■ Task item ■
Give again the lines from the line with "Go to the insights page" to the last line of the records, exactly and in full. Do not carry over any pictures.

(Stored data entries)
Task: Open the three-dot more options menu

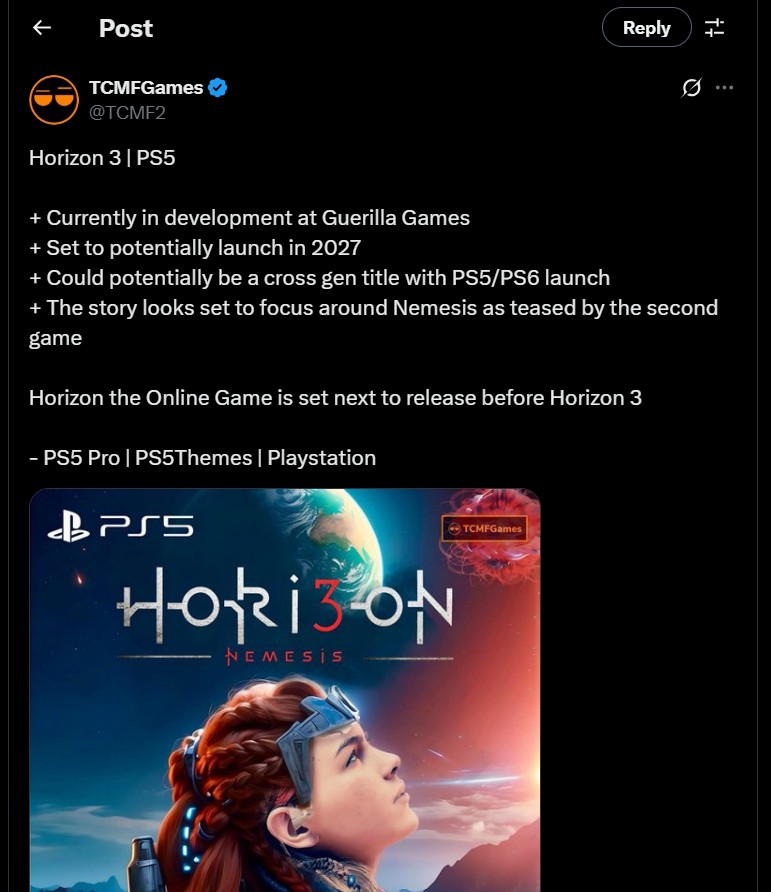Action: coord(724,88)
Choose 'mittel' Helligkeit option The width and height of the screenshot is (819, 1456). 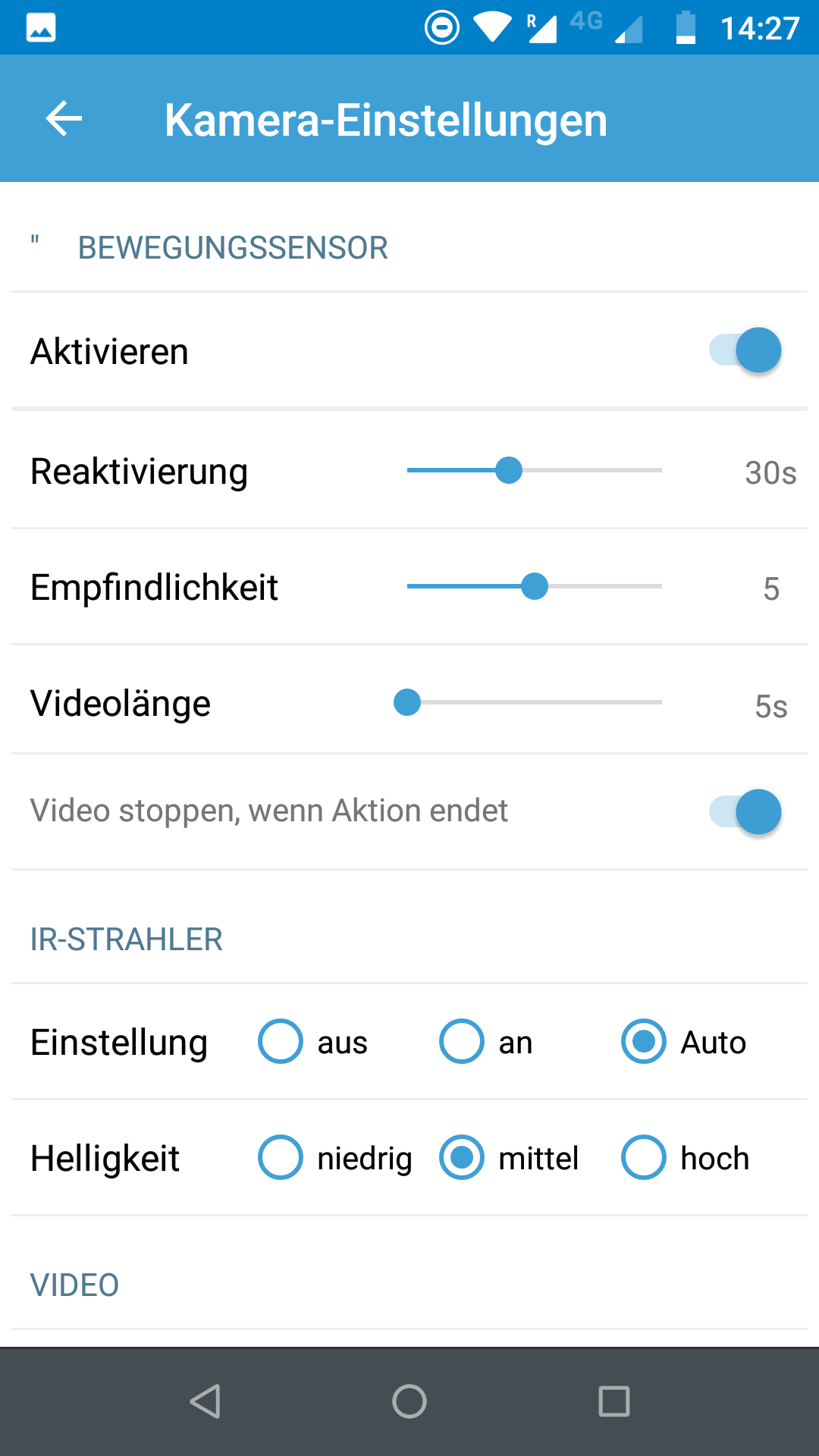point(462,1157)
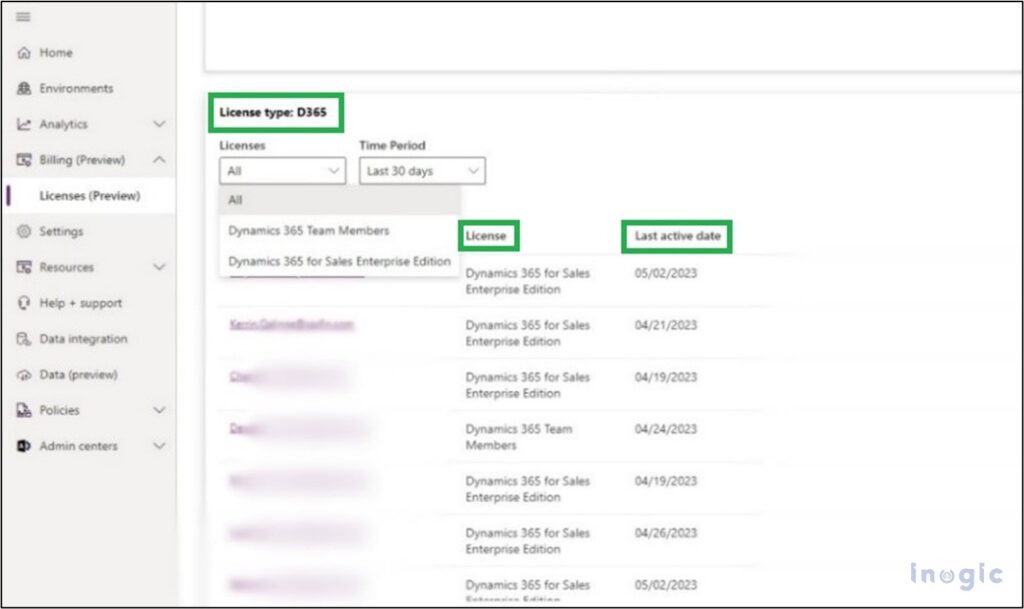Click the Home icon in sidebar
The height and width of the screenshot is (609, 1024).
click(x=24, y=53)
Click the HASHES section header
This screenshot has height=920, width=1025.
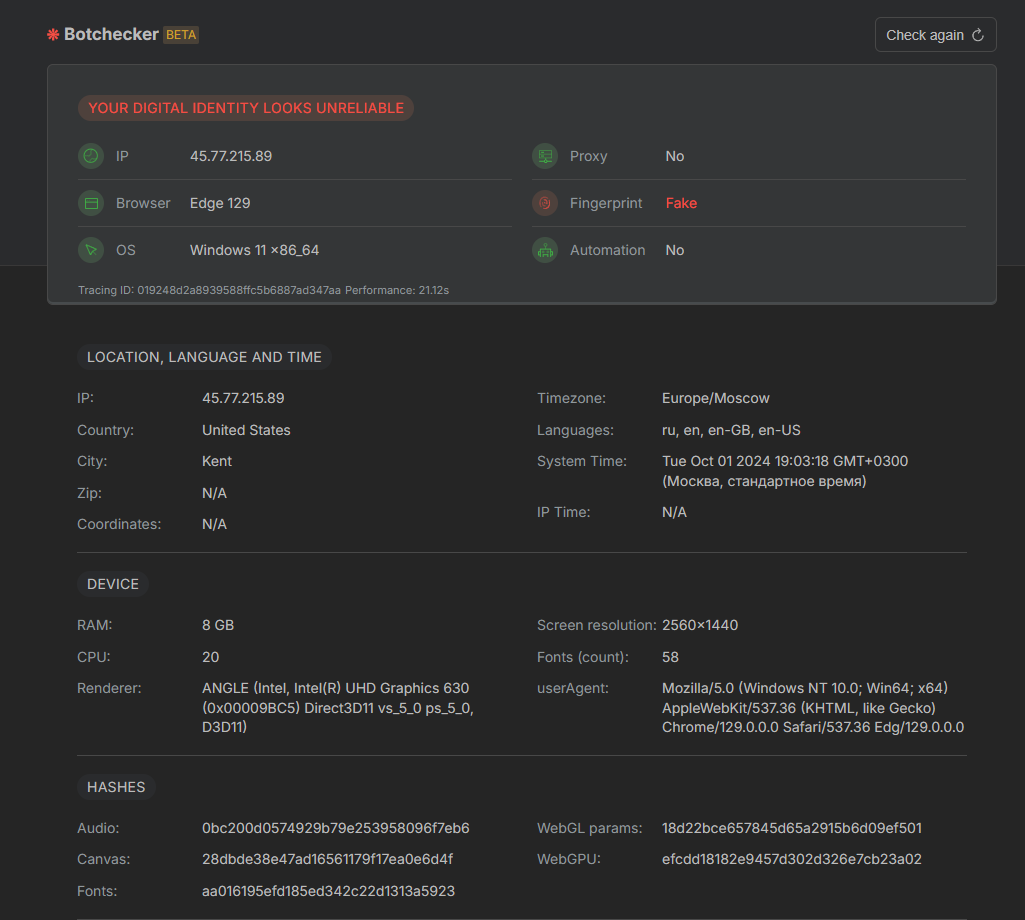pyautogui.click(x=116, y=787)
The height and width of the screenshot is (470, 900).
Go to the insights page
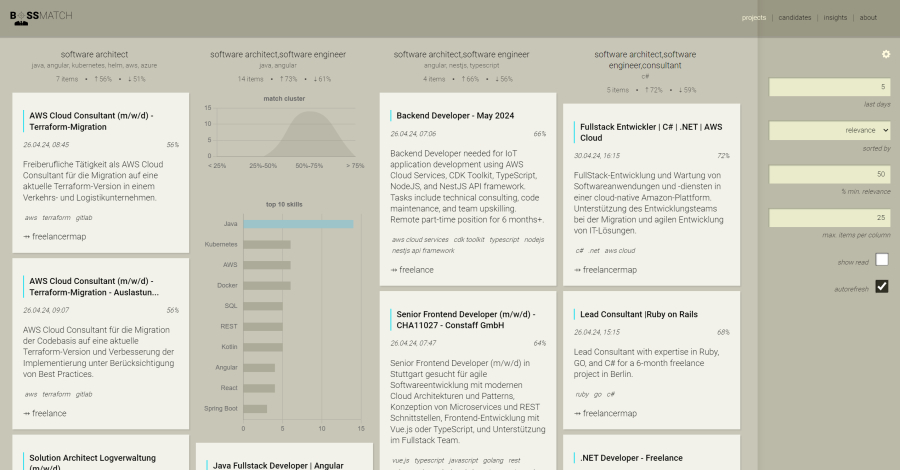[835, 17]
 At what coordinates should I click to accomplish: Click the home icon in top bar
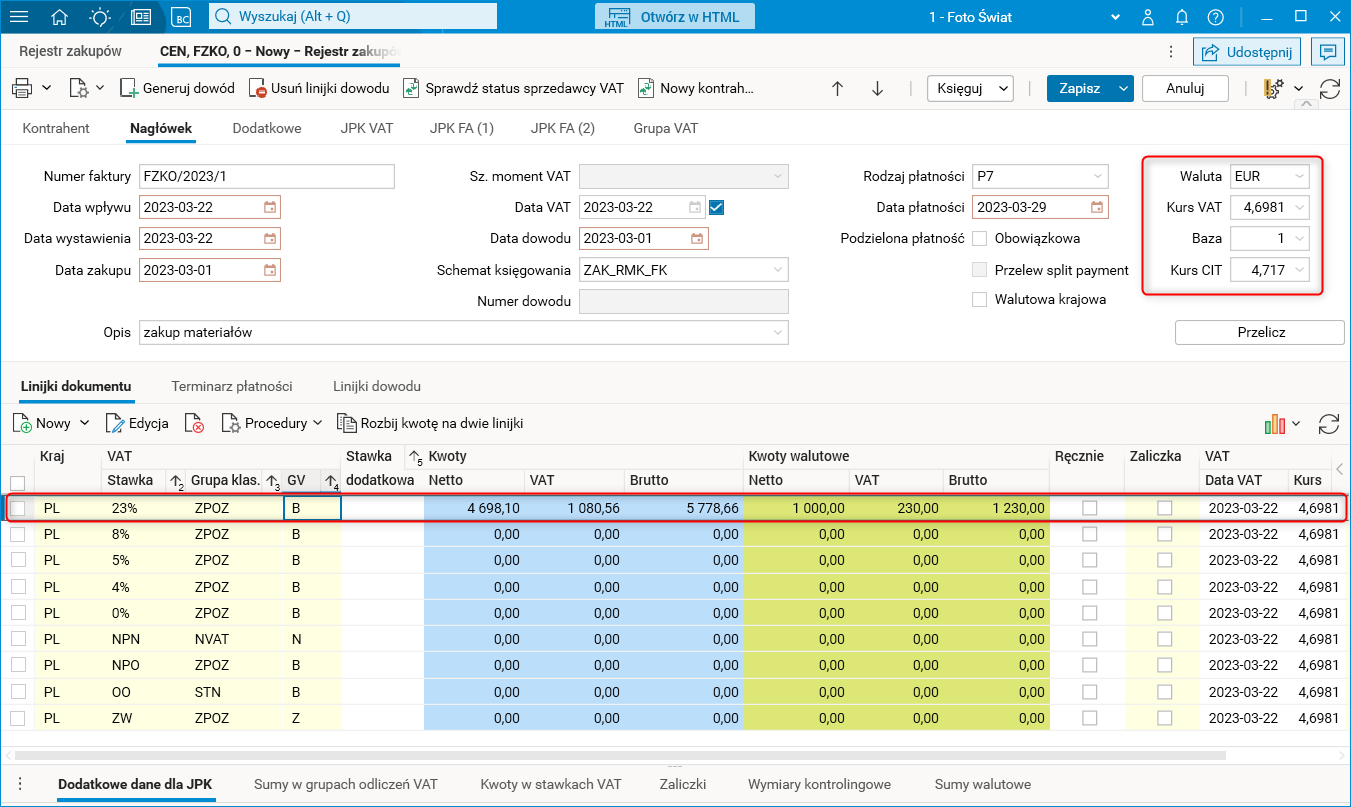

■ Exercise result ■
Go to the insights page
[835, 17]
 At what coordinates should I click to accomplish: Click the home icon in top bar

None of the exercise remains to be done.